WORK TO COMPLETE: Rewrite the listing below, changing "hamburger menu" to "kebab menu" and leaving every other line untouched.

-- Begin --

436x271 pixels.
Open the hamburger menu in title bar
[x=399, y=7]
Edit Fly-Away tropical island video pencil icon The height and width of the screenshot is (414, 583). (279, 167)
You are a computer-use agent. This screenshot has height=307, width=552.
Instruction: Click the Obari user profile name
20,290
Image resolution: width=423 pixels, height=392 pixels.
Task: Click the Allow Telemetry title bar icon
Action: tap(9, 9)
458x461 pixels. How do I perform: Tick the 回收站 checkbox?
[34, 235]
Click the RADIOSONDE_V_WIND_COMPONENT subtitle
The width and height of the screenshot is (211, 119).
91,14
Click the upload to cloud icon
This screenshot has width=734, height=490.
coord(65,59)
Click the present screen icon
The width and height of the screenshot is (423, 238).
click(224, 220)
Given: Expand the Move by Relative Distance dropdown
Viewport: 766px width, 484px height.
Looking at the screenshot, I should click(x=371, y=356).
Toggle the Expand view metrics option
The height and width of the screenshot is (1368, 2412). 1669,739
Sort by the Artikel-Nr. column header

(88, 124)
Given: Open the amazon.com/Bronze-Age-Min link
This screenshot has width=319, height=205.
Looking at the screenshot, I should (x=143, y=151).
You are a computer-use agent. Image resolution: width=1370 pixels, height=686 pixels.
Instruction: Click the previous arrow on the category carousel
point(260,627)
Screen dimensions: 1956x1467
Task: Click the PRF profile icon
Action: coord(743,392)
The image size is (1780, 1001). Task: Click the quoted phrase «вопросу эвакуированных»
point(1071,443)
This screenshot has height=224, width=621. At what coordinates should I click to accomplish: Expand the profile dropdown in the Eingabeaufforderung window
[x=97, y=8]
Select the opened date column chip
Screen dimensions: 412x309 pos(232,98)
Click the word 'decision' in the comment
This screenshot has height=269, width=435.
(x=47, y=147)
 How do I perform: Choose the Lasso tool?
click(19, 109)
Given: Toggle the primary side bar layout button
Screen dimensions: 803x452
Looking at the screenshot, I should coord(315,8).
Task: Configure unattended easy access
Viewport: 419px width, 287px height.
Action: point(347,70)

-- End --

WRITTEN RESPONSE:
436x271 pixels.
Open the kebab menu in title bar
[x=399, y=7]
Edit Fly-Away tropical island video pencil icon The height and width of the screenshot is (414, 583). (279, 167)
You are a computer-use agent. This screenshot has height=307, width=552.
Instruction: Click the Obari user profile name
20,290
Image resolution: width=423 pixels, height=392 pixels.
Task: Click the Allow Telemetry title bar icon
Action: tap(9, 9)
458x461 pixels. How do I perform: Tick the 回收站 checkbox?
[34, 235]
Click the RADIOSONDE_V_WIND_COMPONENT subtitle
The width and height of the screenshot is (211, 119).
91,14
Click the upload to cloud icon
This screenshot has width=734, height=490.
coord(65,59)
Click the present screen icon
The width and height of the screenshot is (423, 238).
click(224, 220)
Given: Expand the Move by Relative Distance dropdown
Viewport: 766px width, 484px height.
Looking at the screenshot, I should click(x=371, y=356).
Toggle the Expand view metrics option
The height and width of the screenshot is (1368, 2412). 1669,739
Sort by the Artikel-Nr. column header

(88, 124)
Given: Open the amazon.com/Bronze-Age-Min link
This screenshot has width=319, height=205.
Looking at the screenshot, I should (x=143, y=151).
You are a computer-use agent. Image resolution: width=1370 pixels, height=686 pixels.
Instruction: Click the previous arrow on the category carousel
point(260,627)
Screen dimensions: 1956x1467
Task: Click the PRF profile icon
Action: coord(743,392)
The image size is (1780, 1001). Task: Click the quoted phrase «вопросу эвакуированных»
point(1071,443)
This screenshot has height=224, width=621. At what coordinates should I click to accomplish: Expand the profile dropdown in the Eingabeaufforderung window
[x=97, y=8]
Select the opened date column chip
Screen dimensions: 412x309 pos(232,98)
Click the word 'decision' in the comment
This screenshot has height=269, width=435.
(x=47, y=147)
 How do I perform: Choose the Lasso tool?
click(19, 109)
Given: Toggle the primary side bar layout button
Screen dimensions: 803x452
Looking at the screenshot, I should coord(315,8).
Task: Configure unattended easy access
Viewport: 419px width, 287px height.
Action: point(347,70)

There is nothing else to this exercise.